DIRECTIONS:
Below is some data. Retype exactly the lines starting at the one with "Task: Open the Preveri dovoljenja link" and ending at the one with "Task: Click the Log in button".

RECORDS FOR THE TASK:

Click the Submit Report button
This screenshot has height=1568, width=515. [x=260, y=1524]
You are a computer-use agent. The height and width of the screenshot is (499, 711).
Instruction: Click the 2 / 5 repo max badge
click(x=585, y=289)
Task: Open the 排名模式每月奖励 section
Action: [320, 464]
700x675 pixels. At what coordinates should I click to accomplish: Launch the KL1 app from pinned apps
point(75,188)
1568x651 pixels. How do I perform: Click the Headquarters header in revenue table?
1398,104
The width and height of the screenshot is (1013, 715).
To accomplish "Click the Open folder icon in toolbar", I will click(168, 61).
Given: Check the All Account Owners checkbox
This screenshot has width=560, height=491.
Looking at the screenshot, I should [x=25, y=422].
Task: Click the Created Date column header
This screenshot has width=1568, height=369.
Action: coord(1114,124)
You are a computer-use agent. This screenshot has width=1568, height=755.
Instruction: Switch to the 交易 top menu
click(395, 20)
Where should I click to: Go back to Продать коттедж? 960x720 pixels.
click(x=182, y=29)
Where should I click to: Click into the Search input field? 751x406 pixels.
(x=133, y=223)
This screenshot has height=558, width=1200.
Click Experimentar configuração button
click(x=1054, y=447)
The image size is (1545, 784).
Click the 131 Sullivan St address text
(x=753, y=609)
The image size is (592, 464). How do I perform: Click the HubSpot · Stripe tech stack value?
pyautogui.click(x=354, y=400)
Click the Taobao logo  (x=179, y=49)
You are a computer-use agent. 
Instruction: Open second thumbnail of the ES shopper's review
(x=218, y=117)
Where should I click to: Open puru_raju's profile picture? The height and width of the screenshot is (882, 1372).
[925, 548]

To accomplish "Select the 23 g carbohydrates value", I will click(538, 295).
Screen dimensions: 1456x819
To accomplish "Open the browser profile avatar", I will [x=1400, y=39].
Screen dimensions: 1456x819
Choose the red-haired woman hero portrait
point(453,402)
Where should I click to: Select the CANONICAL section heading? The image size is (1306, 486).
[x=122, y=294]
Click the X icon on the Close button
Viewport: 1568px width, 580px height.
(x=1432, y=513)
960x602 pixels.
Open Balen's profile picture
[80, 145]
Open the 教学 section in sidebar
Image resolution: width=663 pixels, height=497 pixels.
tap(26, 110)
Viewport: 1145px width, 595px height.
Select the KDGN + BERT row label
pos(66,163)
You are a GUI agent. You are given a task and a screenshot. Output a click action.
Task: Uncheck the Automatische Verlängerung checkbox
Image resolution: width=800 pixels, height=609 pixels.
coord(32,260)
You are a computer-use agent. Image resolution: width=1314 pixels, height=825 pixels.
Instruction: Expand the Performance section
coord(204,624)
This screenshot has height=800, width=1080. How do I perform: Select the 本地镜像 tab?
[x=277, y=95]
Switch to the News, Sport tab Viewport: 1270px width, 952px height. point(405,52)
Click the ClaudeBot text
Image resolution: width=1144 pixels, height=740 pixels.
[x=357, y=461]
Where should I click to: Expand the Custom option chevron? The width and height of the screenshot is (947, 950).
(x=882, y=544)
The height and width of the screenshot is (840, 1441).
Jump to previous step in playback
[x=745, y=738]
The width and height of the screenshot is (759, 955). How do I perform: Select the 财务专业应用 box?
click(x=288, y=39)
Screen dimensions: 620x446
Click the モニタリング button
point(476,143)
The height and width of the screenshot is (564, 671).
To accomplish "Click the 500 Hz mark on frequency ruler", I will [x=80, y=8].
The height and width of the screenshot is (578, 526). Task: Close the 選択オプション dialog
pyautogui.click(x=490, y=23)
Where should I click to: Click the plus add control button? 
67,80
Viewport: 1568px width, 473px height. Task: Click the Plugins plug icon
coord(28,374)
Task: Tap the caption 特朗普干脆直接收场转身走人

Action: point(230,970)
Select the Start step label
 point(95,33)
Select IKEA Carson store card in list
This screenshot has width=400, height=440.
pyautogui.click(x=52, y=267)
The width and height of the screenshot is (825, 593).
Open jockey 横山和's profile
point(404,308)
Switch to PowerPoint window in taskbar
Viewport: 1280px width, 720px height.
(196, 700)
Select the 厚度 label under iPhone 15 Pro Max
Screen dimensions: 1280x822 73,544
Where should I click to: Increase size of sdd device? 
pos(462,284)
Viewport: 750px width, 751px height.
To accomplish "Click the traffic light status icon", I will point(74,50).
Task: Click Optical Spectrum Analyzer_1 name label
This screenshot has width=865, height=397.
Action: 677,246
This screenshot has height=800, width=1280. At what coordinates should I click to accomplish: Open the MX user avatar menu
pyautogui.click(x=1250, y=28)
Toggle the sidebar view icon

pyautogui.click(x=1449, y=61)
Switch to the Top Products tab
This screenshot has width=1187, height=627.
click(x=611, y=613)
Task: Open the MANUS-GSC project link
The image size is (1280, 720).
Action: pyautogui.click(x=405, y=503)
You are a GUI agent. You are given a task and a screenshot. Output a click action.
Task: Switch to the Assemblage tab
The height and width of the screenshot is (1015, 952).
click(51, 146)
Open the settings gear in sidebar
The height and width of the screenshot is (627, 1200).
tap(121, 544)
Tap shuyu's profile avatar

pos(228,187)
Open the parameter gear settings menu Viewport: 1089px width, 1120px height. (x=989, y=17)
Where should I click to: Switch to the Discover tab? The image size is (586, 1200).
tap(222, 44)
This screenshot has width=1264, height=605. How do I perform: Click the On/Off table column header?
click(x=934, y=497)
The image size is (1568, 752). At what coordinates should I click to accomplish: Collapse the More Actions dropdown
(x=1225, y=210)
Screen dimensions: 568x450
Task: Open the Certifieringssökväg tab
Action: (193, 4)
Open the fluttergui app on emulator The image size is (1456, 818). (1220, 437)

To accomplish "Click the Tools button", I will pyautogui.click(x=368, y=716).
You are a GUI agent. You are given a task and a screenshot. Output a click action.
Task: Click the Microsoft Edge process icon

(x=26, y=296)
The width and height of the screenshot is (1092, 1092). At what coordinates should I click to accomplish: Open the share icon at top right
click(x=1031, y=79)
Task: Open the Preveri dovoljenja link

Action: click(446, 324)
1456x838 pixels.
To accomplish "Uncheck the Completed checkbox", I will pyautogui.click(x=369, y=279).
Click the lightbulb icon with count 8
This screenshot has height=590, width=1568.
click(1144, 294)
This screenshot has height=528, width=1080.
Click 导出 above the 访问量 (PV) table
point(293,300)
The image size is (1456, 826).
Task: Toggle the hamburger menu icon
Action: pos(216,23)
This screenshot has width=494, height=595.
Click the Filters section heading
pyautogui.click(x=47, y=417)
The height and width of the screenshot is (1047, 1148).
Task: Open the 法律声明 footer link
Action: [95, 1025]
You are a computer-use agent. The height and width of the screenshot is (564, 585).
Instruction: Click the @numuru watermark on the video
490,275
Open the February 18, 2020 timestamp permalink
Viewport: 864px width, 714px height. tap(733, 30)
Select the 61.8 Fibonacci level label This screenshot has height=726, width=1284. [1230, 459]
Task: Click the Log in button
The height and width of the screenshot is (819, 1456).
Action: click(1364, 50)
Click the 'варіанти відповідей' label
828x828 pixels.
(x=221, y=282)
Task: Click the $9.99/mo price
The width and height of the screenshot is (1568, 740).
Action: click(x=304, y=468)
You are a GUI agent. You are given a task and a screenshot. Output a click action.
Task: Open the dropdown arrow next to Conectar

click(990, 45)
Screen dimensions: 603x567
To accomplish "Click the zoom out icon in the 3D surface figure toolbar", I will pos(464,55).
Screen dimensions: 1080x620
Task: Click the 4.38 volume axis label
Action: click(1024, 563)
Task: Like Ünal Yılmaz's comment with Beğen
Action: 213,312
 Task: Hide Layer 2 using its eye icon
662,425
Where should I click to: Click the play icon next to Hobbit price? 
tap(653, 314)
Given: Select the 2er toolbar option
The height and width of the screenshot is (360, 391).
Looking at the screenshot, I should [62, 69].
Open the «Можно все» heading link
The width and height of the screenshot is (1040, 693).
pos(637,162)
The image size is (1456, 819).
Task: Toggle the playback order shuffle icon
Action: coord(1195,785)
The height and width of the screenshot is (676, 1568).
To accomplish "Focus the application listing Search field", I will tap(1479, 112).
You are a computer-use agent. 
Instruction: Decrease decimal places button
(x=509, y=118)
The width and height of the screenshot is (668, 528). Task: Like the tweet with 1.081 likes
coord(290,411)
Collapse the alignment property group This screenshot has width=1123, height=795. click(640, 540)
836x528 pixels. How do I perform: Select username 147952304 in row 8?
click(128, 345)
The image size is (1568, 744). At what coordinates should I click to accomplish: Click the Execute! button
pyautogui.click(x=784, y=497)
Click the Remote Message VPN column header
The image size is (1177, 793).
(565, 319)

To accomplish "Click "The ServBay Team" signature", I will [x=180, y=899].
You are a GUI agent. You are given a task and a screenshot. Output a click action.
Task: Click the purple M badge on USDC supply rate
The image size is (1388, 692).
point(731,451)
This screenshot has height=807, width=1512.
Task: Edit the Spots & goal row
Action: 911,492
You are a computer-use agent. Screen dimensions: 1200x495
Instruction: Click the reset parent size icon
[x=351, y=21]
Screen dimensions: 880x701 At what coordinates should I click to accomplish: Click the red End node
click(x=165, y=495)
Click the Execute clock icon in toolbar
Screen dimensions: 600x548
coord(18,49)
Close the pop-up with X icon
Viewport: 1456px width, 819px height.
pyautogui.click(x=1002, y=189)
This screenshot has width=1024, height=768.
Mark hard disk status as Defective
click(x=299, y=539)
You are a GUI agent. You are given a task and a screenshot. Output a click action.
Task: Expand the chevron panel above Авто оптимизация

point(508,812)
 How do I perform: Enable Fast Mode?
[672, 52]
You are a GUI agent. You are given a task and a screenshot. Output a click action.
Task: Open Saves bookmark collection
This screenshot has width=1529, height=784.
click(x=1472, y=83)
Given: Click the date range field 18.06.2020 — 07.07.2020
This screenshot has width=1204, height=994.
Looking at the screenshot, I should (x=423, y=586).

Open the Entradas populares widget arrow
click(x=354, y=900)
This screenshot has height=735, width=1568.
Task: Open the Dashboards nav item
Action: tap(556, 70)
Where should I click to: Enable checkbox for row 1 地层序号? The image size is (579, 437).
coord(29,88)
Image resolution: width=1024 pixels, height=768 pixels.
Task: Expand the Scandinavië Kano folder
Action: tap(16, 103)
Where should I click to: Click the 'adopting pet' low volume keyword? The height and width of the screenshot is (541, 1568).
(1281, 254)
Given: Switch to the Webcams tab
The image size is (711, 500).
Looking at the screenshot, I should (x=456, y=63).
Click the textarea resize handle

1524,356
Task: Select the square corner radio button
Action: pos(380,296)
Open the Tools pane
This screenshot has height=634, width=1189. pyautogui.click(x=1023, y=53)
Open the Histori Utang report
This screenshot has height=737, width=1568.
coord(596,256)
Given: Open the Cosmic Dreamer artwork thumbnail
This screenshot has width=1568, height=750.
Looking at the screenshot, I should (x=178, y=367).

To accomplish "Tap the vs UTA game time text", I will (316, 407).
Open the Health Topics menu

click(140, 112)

WRITTEN SOLUTION:
Task: Open the Preveri dovoljenja link

Action: click(446, 324)
1456x838 pixels.
To accomplish "Uncheck the Completed checkbox", I will pyautogui.click(x=369, y=279).
Click the lightbulb icon with count 8
This screenshot has height=590, width=1568.
click(1144, 294)
This screenshot has height=528, width=1080.
Click 导出 above the 访问量 (PV) table
point(293,300)
The image size is (1456, 826).
Task: Toggle the hamburger menu icon
Action: pos(216,23)
This screenshot has width=494, height=595.
Click the Filters section heading
pyautogui.click(x=47, y=417)
The height and width of the screenshot is (1047, 1148).
Task: Open the 法律声明 footer link
Action: [95, 1025]
You are a computer-use agent. The height and width of the screenshot is (564, 585).
Instruction: Click the @numuru watermark on the video
490,275
Open the February 18, 2020 timestamp permalink
Viewport: 864px width, 714px height. tap(733, 30)
Select the 61.8 Fibonacci level label This screenshot has height=726, width=1284. [1230, 459]
Task: Click the Log in button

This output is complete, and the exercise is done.